THE GREENING OF CRETE

The car’s headlights illuminate the verges

of the motorway through the foothills,

and show how high the rainfall has been.

Tall bushes of pink and white oleander

burgeon – beneath them, hyacinth, iris.

All around in darkness is the scrubland

humankind has made – with occasional

vineyards, orchards, and scant pasture for herds

of goats and sheep. It once was bourneless forest:

tamarisk, cypress, maple, oak, chestnut.

 

We arrive at the hotel long after midnight.

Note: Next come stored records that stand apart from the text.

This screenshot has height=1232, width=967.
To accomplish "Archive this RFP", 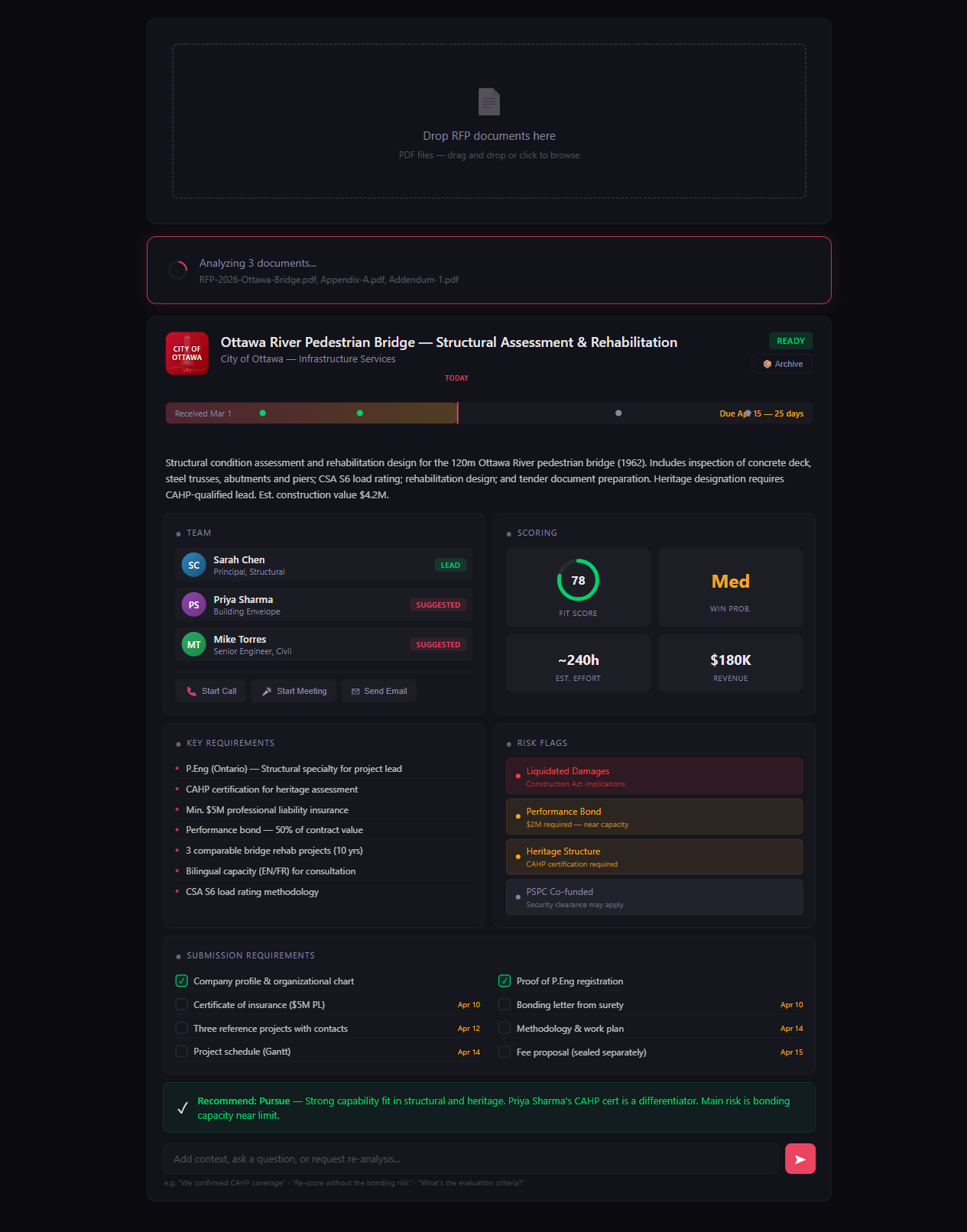I will [x=782, y=364].
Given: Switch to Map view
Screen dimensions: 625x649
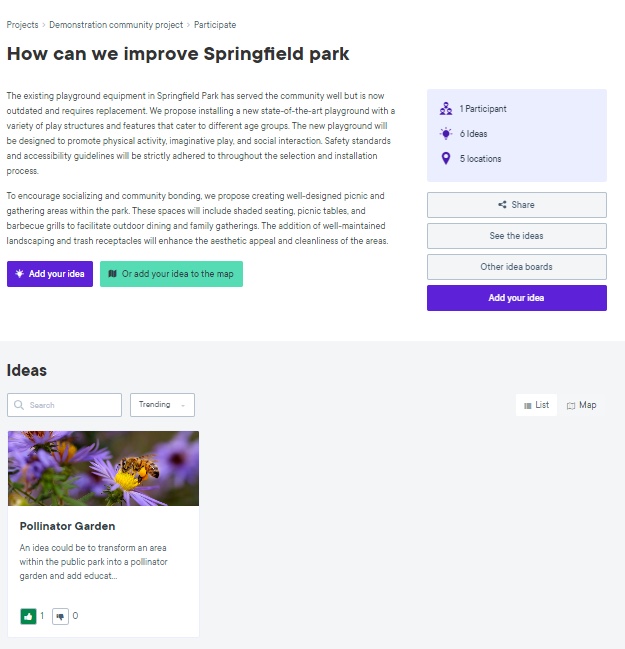Looking at the screenshot, I should click(x=581, y=405).
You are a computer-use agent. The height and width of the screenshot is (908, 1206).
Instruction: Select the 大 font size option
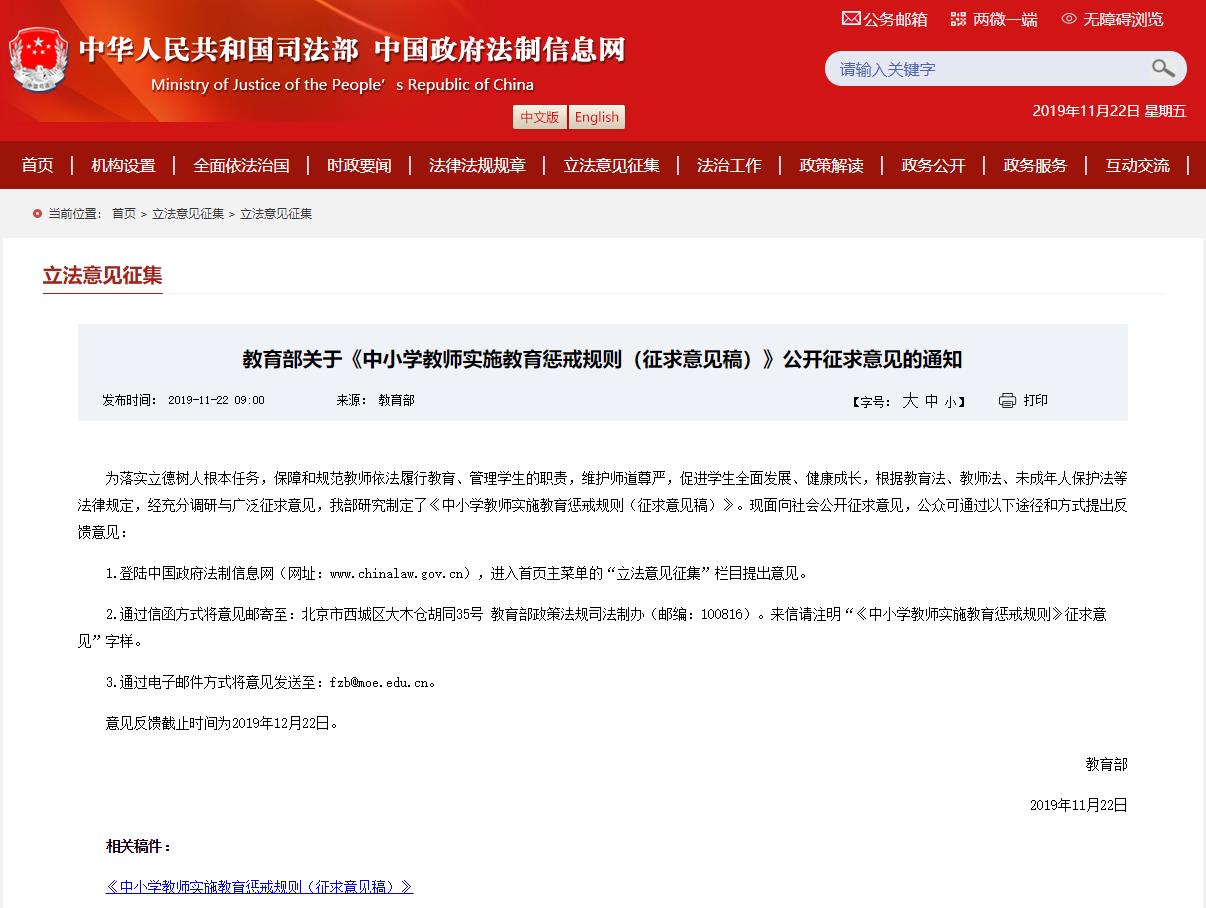tap(911, 400)
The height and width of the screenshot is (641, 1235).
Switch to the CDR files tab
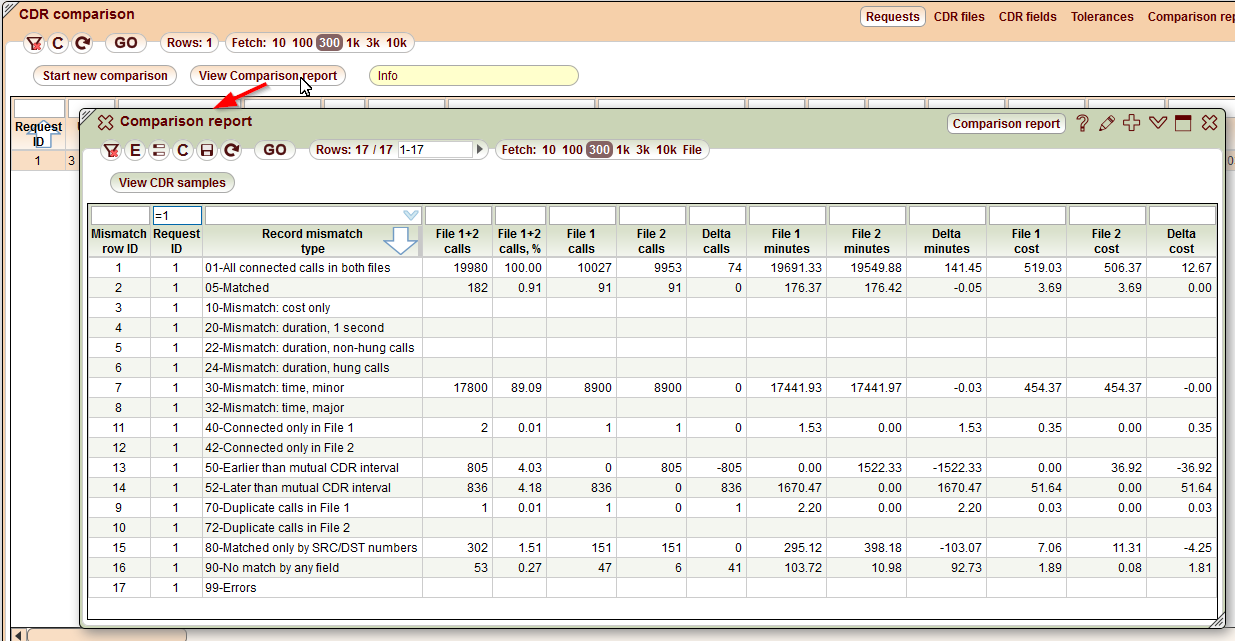[959, 17]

When we open our room’s patio door

we are surprised, this being two hundred feet

or so above sea level and the sea being

the Mediterranean, to hear waves

breaking rather loudly. We search for the light,

and, finding it, see the sounds are winds

roughly chafing a palm tree’s sword-shaped leaves

in the garden in front of the patio.

 

In the morning sunlight the breeze shakes the fronds

like drying clothes snapping on a line, or oars

erratically dipped then raised. The sun

catches the violet wings of a carpenter bee

gathering pollen from a red hibiscus bush

sturdy in the terracotta soil –

and, out of sight, a collared dove calls

flutingly ‘to-do-so, to-do so’,

and a church bell rings inexplicably.

From nowhere a flock of herring gulls flaps

across our view like raucous seafarers.

 

And there always over the wide bay – deep once

with sea turtles and octopus and swordfish,

the blue of its waters matching the sky’s –

is the grey massive of mountains thousands

of feet in height, scored with millennia

of run-off. They are pitted with caves –

refuges, holy places – cleft with gorges

so profound rain turns to vapour as it falls.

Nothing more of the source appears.